Why Is the Federal Reserve Still Concerned With Inflation?

Chief Economist Eugenio J. Alemán discusses current economic conditions.

The U.S. rate of inflation has continued to come down, with the price index for Personal Consumption Expenditures (PCE), which is the preferred inflation rate as well as the target rate of inflation used by the Federal Reserve (Fed) to conduct monetary policy, hit 2.6% on a year earlier basis in December of 2023, down from a 40-year high of 5.5% in March of 2022. The Fed has established a target for the PCE price index of 2% over the longer run so although the PCE price index has had a 2-handle for the last several months, the Fed is still, by paraphrasing Chairman Jerome Powell, “not convinced” that the rate of inflation is guaranteed to continue to come down and hit the 2% target.

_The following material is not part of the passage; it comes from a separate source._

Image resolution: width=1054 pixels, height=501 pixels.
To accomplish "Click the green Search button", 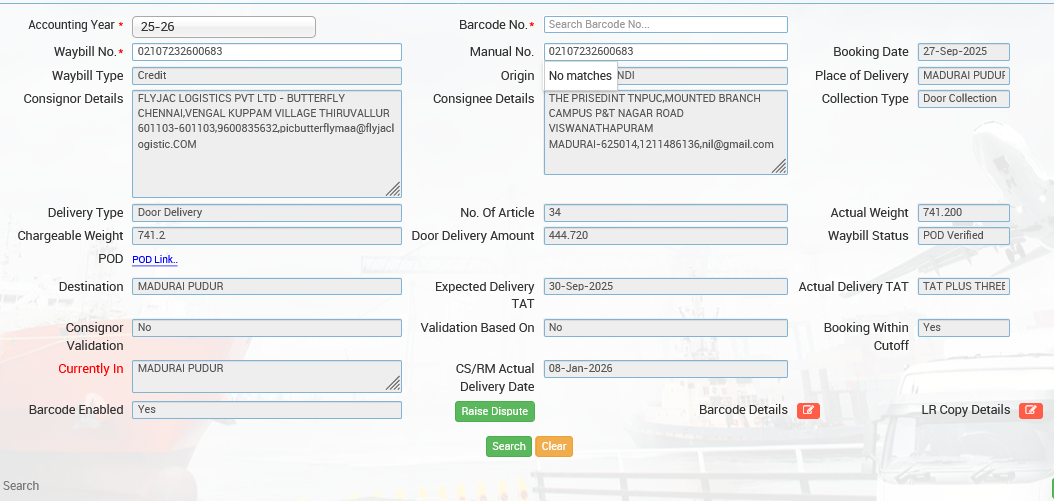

Following a question regarding the Fed’s current concerns with inflation during the press conference immediately following the Federal Open Market Committee’s (FOMC) decision in January, the Fed Chairman said that he “was not concerned with an acceleration in the rate of inflation but with inflation remaining above the Fed’s 2% target.” He also said that while goods prices were doing their part in helping bring inflation down, continuous weakness in those prices was not guaranteed. Furthermore, we assume that they needed to be sure that goods prices were not going to start increasing again while, at the same time, seeing some further weakness in services prices.

Total Lending Table, PCE Price Index

That is, the Fed continues to be concerned with services prices and particularly, we think, with housing prices. Although there are several measures of shelter costs that have come down considerably over the last year or so, the regained strength in home prices during the last 6 months or so, as measured by existing as well as new home prices, are one of the biggest threats to inflation if the economy continues to grow. Furthermore, the recent decrease in mortgage rates could put further upward pressure on home prices as it is expected that housing demand could start improving once again.

The graph below shows that although housing prices are already coming back down, they remain very high and any reversal in housing prices down the road could be a threat to achieving the 2% target, especially if goods prices also start to go up going forward. This is probably the reason why Fed officials are still concerned with inflation today.